===== Document excerpt =====

4 am: Come wide awake for no apparent reason.
5:30: Fall back asleep.
6:00: Alarm wakes me up. James hits snooze.
6:07: Alarm. Again. James. Snooze.
6:14: Alarm. Again. James. Snooze.
6:20: Preemptive strike. I kill James, hurl alarm clock through the window.
6:21: Oh. That was just a nice dream. Alarm. Again. James finally gets up.
6:25: I drag myself out of bed, stumble around the kitchen doing *random tasks until coffee, lunch and breakfast are made.
6:30: James comes down from showering, eats breakfast, is alert and sometimes cheerful. I kill him again.
6:40: We spend ten minutes on the couch, visiting. Mostly it's me wishing fervently that he weren't going to work--not because I'll miss him or anything sappy like that but because he is so very warm and his arm is so very comfortable.
6:50: Jame's carpool buddy arrives. I realize that, in the last ten minutes I've magically woken up. Oh. Coffee. Right.
7:00: Finish washing dishes. Putz around for a while, either on the computer or reading a book.
8:00: **Pass out. If I'm not in bed or on the couch already, oops. Black eyes. If I were running from a pack of grouchy alligators, and the clock struck 8:00, I would fall asleep with my head in one of their mouths.

===== Recorded data =====

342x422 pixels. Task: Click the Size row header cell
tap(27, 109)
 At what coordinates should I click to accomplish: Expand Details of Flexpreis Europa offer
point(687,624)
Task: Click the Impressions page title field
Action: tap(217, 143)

=====

* Challenges
1. In the morning schedule, at what time does James's carpool buddy arrive?
2. Sum up the morning schedule in two sentences.
3. Write the next entries of the morning schedule, picking up after the 8:00 one.
The rows have nothing to do with the morning schedule.

* Outputs by task
1. 6:50

2. The writer wakes at 4 a.m., falls back asleep at 5:30, and from 6:00 puts up with James hitting snooze again and again until he finally gets up. After making coffee, lunch, and breakfast and spending ten minutes with James on the couch before his carpool arrives, the writer washes the dishes, putters around, and passes out at 8:00.

3.
1 pm: OH MY GOODNESS I HAVE TO PEE RUN RUN RUN TO BATHROOM.
1:02: Realize what time it is. Feel worthless for wasting the day.
1:03-3:30: Waste more time on the computer or reading. Sometimes I clean the bathrooms or do laundry.
3:35: Jump in the shower so I'm not gross when James gets home.
4:25: Start some random task so when James walks in an an air of productivity hangs about me.
Rest of the day: Stuff like cooking and eating and going for walks. I have three comfortable shirts that fit. On of them is striped, two shades of orange. The neighbors refer to me behind closed doors as "the pumpkin".

Between 1:00 and 2:00: Finally fall asleep again.
Every half hour between then and 4:00: Gingerly hoist self out of bed without using ab muscles too much so as not to pee in bed. Run for bathroom. I amaze myself at how fast I can move.

*I am so bleary at this time of day that my routine looks something like this: Turn on burner to heat up butter for eggs. Empty old coffee grounds from yesterday. Get out knife for making sandwich. Oh crap, the butter is burning. Get eggs out. Get mayo and mustard and sandwich meat out. Oh crap. Butter is still burning. Crack eggs over pan... You get the point.

**Somewhere in there are the crazy dreams. While it's been a while since I had the dream about purposely leaving my baby in a public restroom or the dream about how I can't feed her, so she wastes away to nothing, I did dream yesterday that our baby was the most disturbing=looking child known to man. I mean, she looked like a baby, but she had this giant head and face and almost no body. Something that would be cute in a cartoon, but in real life would be horrifying.


We went out last night to help some friends move. On our way down the street, we saw Ed walk out his door with something in his hands. We waved, he waved. I said to James, "It looks like he's going to our house. We came home at 10:30 to find four beautiful tomatoes waiting for us on the porch. Aaaaaw.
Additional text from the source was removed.